(Collected data entries)
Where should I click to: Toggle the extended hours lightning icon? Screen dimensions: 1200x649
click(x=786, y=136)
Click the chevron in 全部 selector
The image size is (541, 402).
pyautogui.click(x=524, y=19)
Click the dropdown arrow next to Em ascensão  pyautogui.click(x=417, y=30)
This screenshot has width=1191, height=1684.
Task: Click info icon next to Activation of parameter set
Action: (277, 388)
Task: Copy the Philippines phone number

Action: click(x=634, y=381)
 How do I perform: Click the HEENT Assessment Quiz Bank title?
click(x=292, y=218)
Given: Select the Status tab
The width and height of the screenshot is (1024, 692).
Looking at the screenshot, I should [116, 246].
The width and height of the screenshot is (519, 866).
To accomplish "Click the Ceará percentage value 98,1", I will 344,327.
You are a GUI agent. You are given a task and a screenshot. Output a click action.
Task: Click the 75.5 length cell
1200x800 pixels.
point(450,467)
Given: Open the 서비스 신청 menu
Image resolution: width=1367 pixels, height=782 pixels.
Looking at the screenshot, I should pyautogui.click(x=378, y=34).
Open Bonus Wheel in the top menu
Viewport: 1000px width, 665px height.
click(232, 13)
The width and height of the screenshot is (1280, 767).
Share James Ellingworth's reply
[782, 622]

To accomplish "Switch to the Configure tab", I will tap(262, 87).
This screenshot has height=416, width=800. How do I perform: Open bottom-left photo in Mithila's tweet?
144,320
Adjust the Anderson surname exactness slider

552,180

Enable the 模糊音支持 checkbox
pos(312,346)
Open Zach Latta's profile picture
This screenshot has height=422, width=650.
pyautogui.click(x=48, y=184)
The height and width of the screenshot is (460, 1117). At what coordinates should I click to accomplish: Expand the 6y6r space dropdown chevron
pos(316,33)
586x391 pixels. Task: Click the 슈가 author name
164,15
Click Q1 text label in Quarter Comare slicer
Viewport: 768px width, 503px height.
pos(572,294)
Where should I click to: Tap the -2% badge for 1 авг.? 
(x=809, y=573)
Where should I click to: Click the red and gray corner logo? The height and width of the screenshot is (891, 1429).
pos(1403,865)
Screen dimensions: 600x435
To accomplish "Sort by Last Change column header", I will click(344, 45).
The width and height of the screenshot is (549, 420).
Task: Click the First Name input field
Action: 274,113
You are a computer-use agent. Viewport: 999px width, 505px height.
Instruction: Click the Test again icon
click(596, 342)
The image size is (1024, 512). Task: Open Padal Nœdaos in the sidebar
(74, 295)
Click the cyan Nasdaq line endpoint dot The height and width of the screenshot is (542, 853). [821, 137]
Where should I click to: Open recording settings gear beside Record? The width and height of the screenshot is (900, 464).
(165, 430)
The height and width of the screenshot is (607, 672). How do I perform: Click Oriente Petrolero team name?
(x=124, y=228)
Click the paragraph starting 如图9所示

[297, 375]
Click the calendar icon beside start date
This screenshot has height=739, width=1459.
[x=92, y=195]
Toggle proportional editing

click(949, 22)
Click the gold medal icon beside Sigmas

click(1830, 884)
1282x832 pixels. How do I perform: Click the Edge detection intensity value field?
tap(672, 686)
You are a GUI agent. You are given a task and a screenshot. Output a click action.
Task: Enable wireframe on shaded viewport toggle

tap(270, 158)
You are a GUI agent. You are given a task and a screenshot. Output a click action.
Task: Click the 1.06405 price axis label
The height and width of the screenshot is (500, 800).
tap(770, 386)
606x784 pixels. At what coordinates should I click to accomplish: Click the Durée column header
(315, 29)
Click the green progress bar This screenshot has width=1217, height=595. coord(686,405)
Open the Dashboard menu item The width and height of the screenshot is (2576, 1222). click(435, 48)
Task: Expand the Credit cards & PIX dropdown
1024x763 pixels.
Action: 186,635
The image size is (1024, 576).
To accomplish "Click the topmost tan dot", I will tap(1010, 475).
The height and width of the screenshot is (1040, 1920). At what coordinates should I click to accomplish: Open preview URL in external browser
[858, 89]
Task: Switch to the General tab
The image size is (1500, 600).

TASK PROMPT: Work through the records above line by line and count those that hold the string "Switch". Give only the result.

ANSWER SECTION: 2